Computer Vision and Pattern Recognition
What problem does this paper attempt to address?
The problem that this paper attempts to solve is to optimize the training of deep models by leveraging the contextual uncertainty in visual data. Specifically, the paper focuses on the following aspects: 1. **Introducing Contextual Diversity**: The paper proposes the concept of "Contextual Diversity (CD)" and demonstrates its application in three different visual tasks: semantic segmentation, object detection, and image classification.
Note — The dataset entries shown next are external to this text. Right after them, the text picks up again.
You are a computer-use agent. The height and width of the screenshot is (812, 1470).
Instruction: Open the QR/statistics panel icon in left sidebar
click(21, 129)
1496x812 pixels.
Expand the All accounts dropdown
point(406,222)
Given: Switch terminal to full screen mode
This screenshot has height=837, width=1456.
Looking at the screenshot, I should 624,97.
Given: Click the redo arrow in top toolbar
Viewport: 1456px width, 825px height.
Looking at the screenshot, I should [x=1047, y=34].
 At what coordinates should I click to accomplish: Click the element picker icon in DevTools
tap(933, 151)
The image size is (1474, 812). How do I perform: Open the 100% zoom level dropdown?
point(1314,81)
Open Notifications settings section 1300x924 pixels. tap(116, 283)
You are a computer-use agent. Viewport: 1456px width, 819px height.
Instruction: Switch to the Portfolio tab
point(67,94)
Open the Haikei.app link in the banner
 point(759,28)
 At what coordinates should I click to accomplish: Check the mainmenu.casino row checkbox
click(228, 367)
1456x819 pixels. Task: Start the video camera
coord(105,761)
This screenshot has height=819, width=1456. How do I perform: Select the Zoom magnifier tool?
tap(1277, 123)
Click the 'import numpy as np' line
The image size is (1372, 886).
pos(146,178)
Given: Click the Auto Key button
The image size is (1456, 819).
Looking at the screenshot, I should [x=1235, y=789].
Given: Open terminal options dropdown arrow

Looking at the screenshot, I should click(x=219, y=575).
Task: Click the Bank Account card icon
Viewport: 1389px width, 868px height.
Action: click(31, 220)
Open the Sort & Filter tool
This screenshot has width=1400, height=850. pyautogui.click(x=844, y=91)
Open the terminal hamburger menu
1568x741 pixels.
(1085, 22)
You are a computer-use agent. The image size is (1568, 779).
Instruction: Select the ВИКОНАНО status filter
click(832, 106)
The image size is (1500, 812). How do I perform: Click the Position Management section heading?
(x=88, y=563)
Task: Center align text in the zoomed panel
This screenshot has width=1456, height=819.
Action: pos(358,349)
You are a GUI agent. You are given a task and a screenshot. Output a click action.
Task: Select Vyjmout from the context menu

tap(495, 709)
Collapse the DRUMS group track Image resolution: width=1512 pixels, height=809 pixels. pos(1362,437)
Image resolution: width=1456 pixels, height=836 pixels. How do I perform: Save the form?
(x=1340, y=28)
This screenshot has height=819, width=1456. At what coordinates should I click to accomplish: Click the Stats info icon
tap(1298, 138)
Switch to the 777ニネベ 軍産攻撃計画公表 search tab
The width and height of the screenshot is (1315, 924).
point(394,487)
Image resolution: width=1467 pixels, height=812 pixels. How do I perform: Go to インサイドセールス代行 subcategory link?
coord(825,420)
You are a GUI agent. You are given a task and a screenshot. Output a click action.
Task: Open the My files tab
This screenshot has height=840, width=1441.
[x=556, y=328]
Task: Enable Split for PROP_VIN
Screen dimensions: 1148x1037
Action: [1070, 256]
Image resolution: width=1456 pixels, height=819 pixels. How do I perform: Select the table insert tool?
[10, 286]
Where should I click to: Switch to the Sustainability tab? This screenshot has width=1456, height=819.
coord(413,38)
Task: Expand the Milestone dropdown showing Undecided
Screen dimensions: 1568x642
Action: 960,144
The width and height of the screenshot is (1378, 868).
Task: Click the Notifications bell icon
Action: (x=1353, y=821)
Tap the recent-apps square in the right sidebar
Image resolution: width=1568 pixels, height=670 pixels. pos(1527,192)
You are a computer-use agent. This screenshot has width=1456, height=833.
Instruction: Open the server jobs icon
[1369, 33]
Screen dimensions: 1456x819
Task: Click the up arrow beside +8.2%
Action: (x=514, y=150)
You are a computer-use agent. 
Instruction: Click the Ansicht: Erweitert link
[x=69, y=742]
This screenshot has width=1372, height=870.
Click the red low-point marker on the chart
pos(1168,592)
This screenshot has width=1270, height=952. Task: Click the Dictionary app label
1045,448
This concept aims to select training data with diverse contexts to improve the generalization ability of the model. 2. **Data Repair Algorithm**: To reduce model bias, the paper proposes a data repair algorithm for generating context - fair data sets. This enables the model to better detect objects appearing in atypical backgrounds. 3. **Category - based Labeling Strategy**: The paper proposes a category - based labeling method, selecting context categories relevant to the current task for labeling to address the domain transfer problem. This method helps the model generalize better in new domains. 4. **Human - Machine Collaborative Labeling**: The paper emphasizes the importance of introducing human feedback in the data - labeling process, especially in large - scale labeling tasks. By combining the knowledge of human experts and zero - shot models, the labeling task can be completed more efficiently. Overall, this paper aims to improve the performance and robustness of deep - learning models in visual tasks by optimizing the quality and diversity of data and introducing human - machine collaborative methods.